Securing AI system operations
Data protection remains vital to ensuring the safety of AI system operations. Integrity checking and secure boot/update, for example, are undoubtedly mission-critical. Furthermore, for certain AI applications (such as smart cars, healthcare, smart locks, and industrial IoT), a successful attack would not only affect the safety of their data-set but also potentially endanger lives.
Unlike a standard CPU, which is ready to use out of the box, a neural network processor for AI must be taught how to make the correct inferences before being put to use. Therefore, system designers must include the training stage when planning for system security. This means that besides the hardware itself (including the neural network accelerator), other related attack surfaces need to be considered. These include:
- training data
- trained AI model
- input data
- inference results
In addition, unlike a standard computer system where the majority of attacks target data (at rest, in transit, and in use), the unprotected, trained model of an AI system is a very tempting prize to either steal or corrupt. Since the entire training process requires a non-trivial amount of time and effort for the collection of training data (and for the training time itself), theft or tampering with the trained model represents a significant loss of company resources/proprietary knowledge. Moreover, imagine that a house uses a smart camera surveillance system, intrusion and hazard wouldn’t be inferred and detected correctly if the hacker manages to alter the AI model or the input streaming images.
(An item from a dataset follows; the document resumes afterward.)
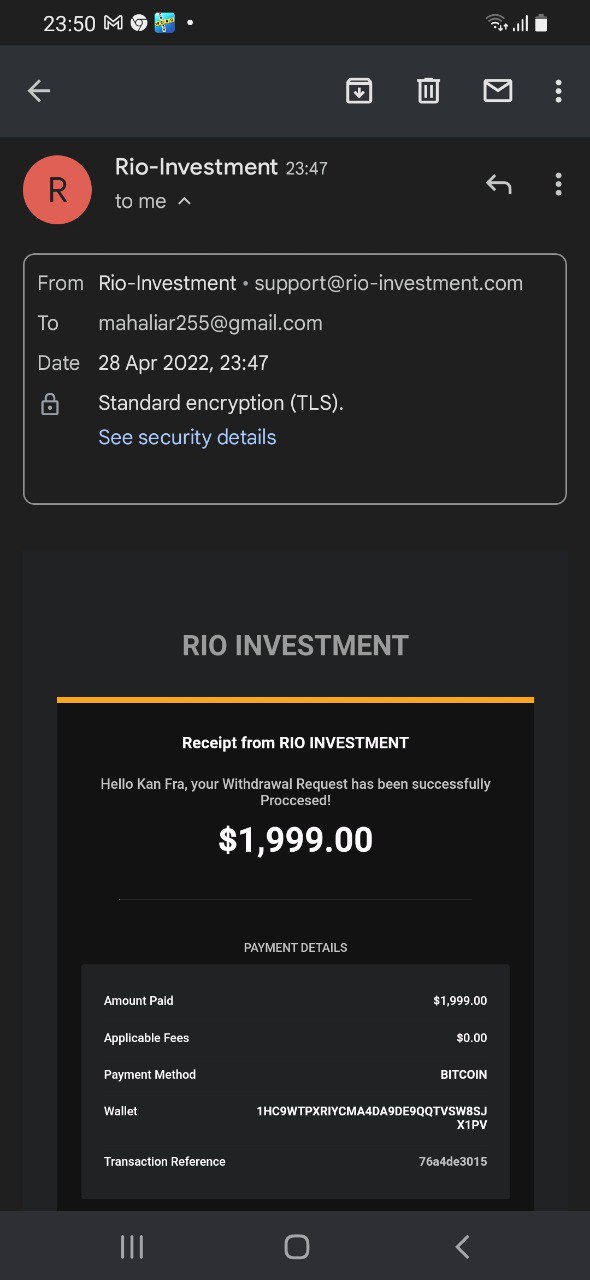Tap the transaction reference 76a4de3015

(x=453, y=1162)
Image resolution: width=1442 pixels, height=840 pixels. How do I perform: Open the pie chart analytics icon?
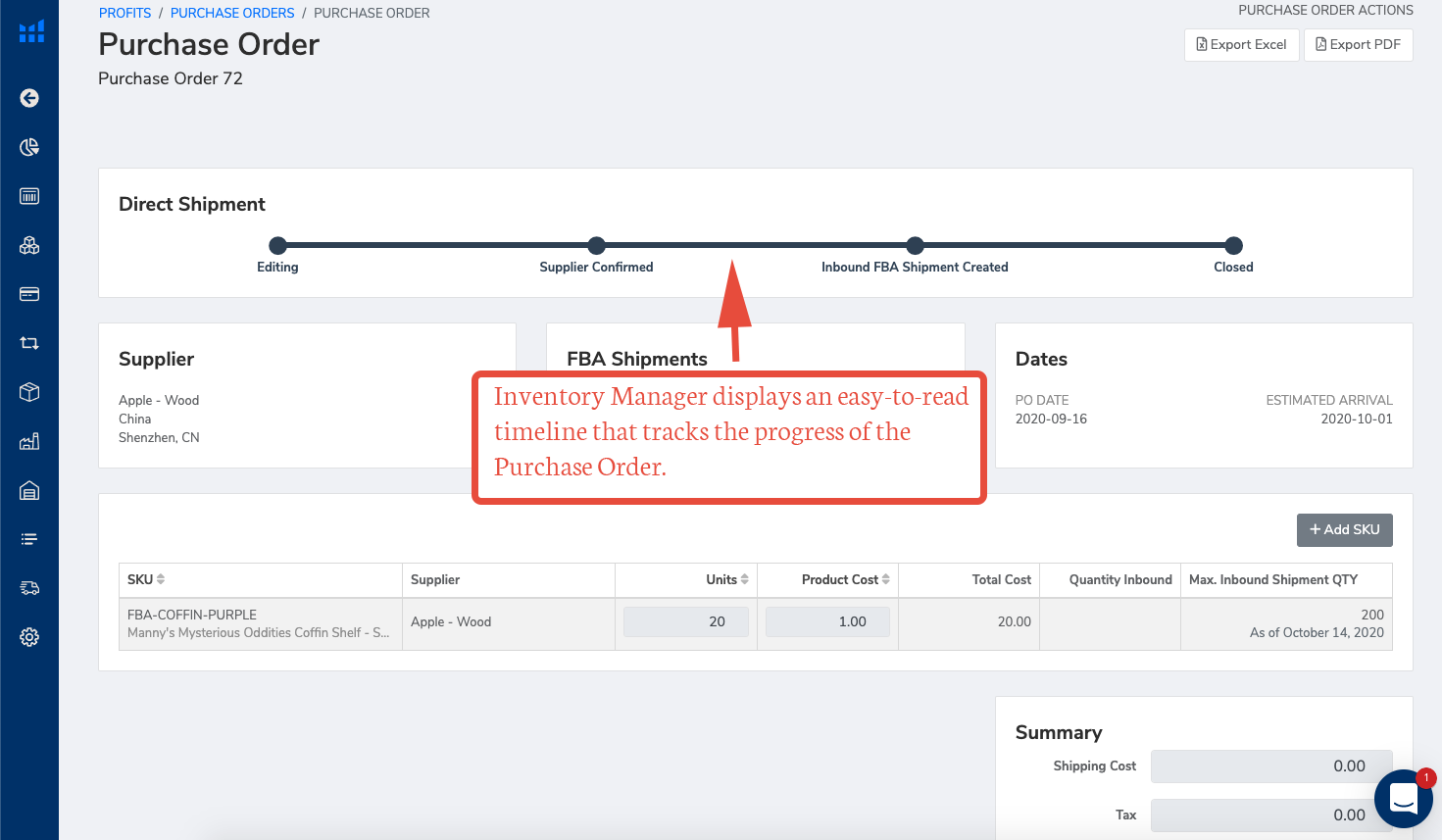(29, 147)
Thus, properly securing the trained model and its operation rests upon preventing the theft and/or tampering of the above-listed four attack surfaces. Careful implementation of security protocols using the cryptographic functions of privacy (anti-theft) and integrity (tampering detection) can mitigate against such attacks.
Given the importance of security for AI systems, it comes as no surprise that today’s designers must make security a primary consideration from the beginning of the design cycle. And as AI systems are continually evolving, their security processes also need to improve in step to constantly protect the keys to the kingdom – the secret key stored in the AI SoC itself.